Automated Testing and the Evils of Ice Cream

12 August 2013

The Software Testing Pyramid

This pyramid diagram illustrates the ideal breakdown of software testing on a development project. This diagram was inspired by Mike Cohn’s blog post on automated testing and shows the ideal distribution of tests across different levels of abstration.

Unit Tests

Unit tests should be the most ubiquitous tests in your codebase, testing the many permutations of the execution paths where execution time is in milliseconds and the time to prepare, write and assemble the code fixtures needed for testing is minimal. Whether you go the whole hog and use TDD or if you write your tests after the fact, if you can accompany your code with reasonable coverage of happy & sad paths and boundary cases at the unit level, starting this way and taking the time to continue on will lead you towards a good result. There are many technologies that can enable this, from JUnit through to RSpec for almost every platform.

Integration Tests

When a component is complete, write a few tests that describe the interactions it has with other components. Some of these should involve mocking to test simply that the correct interfaces are being called on your services, and some (but lesser still) should test that the services can be executed and real data can pass between them. These two aspects of component testing and API testing I interpret as being in the ‘integration testing’ section of the pyramid. These tests execute a little slower than the unit tests as they need to either fake or really invoke other components but these should still be reasonably fast. Integration testing usually takes a little more orchestration than unit testing but you should be able write a basic script to mimic your continuous integration build process to call maven, sbt etc to build your dependencies and execute tests.

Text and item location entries
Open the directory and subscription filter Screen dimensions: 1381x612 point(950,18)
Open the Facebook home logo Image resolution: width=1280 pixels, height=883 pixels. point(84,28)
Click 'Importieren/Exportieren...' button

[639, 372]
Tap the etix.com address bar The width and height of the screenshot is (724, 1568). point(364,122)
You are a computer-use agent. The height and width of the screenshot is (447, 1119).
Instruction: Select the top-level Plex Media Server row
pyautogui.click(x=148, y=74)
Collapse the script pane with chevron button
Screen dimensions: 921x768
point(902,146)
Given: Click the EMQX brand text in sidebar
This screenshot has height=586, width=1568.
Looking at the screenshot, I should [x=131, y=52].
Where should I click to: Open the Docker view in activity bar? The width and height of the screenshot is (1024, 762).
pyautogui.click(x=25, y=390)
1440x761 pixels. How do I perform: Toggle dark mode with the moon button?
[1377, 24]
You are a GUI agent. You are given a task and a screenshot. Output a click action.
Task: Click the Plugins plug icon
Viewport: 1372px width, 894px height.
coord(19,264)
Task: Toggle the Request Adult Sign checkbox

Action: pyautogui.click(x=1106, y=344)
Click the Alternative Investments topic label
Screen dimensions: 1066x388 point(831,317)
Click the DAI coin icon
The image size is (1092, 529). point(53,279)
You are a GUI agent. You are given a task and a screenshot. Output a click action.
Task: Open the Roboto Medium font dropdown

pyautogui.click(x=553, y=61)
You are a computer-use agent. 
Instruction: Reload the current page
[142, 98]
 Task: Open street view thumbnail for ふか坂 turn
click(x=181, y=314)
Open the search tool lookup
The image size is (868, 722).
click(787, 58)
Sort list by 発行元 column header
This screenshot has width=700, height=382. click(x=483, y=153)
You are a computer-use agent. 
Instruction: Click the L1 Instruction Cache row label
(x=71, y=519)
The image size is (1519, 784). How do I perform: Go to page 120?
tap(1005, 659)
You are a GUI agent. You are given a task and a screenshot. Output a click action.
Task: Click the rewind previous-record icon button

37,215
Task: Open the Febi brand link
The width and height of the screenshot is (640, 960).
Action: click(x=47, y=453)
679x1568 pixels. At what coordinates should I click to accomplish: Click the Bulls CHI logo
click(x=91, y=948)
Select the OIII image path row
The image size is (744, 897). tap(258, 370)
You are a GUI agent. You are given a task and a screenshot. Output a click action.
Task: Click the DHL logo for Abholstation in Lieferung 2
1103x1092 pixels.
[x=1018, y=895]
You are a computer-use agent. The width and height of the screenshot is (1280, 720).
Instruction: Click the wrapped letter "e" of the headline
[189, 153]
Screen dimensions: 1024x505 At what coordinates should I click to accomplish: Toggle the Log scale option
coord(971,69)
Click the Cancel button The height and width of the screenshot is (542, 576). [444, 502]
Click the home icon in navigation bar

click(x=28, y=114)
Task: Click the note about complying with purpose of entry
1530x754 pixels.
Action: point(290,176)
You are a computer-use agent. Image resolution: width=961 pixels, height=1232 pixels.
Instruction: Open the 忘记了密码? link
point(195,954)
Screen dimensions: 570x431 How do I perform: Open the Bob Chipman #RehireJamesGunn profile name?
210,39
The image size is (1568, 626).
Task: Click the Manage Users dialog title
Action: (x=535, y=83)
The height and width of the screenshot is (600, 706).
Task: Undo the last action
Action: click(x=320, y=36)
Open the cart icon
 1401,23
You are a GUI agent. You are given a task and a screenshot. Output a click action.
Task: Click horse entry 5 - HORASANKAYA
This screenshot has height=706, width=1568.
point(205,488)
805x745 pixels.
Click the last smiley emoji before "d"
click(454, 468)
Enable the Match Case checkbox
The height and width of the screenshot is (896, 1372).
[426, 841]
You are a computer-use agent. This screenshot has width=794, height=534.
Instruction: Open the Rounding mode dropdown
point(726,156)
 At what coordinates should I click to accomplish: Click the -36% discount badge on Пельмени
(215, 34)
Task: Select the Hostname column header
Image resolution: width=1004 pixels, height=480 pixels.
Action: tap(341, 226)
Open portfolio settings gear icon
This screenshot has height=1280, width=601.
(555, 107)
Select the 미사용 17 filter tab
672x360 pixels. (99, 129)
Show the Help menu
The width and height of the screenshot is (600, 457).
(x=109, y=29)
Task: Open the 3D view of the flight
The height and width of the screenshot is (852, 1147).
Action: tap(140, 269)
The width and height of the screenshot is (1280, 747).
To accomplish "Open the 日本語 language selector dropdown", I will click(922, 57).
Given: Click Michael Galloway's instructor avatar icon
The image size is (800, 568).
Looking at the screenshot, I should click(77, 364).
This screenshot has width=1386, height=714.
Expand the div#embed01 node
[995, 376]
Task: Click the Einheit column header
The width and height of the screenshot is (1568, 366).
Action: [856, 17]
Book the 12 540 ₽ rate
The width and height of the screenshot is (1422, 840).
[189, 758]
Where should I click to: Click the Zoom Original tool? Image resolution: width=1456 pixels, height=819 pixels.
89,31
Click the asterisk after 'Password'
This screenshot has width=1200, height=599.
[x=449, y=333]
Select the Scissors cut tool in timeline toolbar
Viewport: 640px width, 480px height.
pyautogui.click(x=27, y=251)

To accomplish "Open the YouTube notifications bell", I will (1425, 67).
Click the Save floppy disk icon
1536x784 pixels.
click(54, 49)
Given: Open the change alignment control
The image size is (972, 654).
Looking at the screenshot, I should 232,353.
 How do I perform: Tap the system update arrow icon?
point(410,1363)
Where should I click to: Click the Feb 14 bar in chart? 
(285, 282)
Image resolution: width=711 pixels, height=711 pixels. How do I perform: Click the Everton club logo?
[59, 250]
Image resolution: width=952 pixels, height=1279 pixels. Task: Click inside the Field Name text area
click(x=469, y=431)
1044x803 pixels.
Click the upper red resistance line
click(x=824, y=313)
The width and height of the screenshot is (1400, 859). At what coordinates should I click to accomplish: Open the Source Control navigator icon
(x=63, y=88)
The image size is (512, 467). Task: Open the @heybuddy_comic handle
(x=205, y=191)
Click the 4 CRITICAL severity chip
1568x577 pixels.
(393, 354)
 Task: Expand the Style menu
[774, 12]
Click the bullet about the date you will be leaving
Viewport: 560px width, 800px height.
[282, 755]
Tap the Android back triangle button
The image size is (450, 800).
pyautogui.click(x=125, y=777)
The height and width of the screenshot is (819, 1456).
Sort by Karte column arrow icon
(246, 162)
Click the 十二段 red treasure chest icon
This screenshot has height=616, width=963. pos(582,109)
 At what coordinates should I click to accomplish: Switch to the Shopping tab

- _TO DO_
Reproduce the entire passage on automated testing and the software testing pyramid, word for word.

- _THE RESULT_
Automated Testing and the Evils of Ice Cream

12 August 2013

The Software Testing Pyramid

This pyramid diagram illustrates the ideal breakdown of software testing on a development project. This diagram was inspired by Mike Cohn’s blog post on automated testing and shows the ideal distribution of tests across different levels of abstration.

Unit Tests

Unit tests should be the most ubiquitous tests in your codebase, testing the many permutations of the execution paths where execution time is in milliseconds and the time to prepare, write and assemble the code fixtures needed for testing is minimal. Whether you go the whole hog and use TDD or if you write your tests after the fact, if you can accompany your code with reasonable coverage of happy & sad paths and boundary cases at the unit level, starting this way and taking the time to continue on will lead you towards a good result. There are many technologies that can enable this, from JUnit through to RSpec for almost every platform.

Integration Tests

When a component is complete, write a few tests that describe the interactions it has with other components. Some of these should involve mocking to test simply that the correct interfaces are being called on your services, and some (but lesser still) should test that the services can be executed and real data can pass between them. These two aspects of component testing and API testing I interpret as being in the ‘integration testing’ section of the pyramid. These tests execute a little slower than the unit tests as they need to either fake or really invoke other components but these should still be reasonably fast. Integration testing usually takes a little more orchestration than unit testing but you should be able write a basic script to mimic your continuous integration build process to call maven, sbt etc to build your dependencies and execute tests.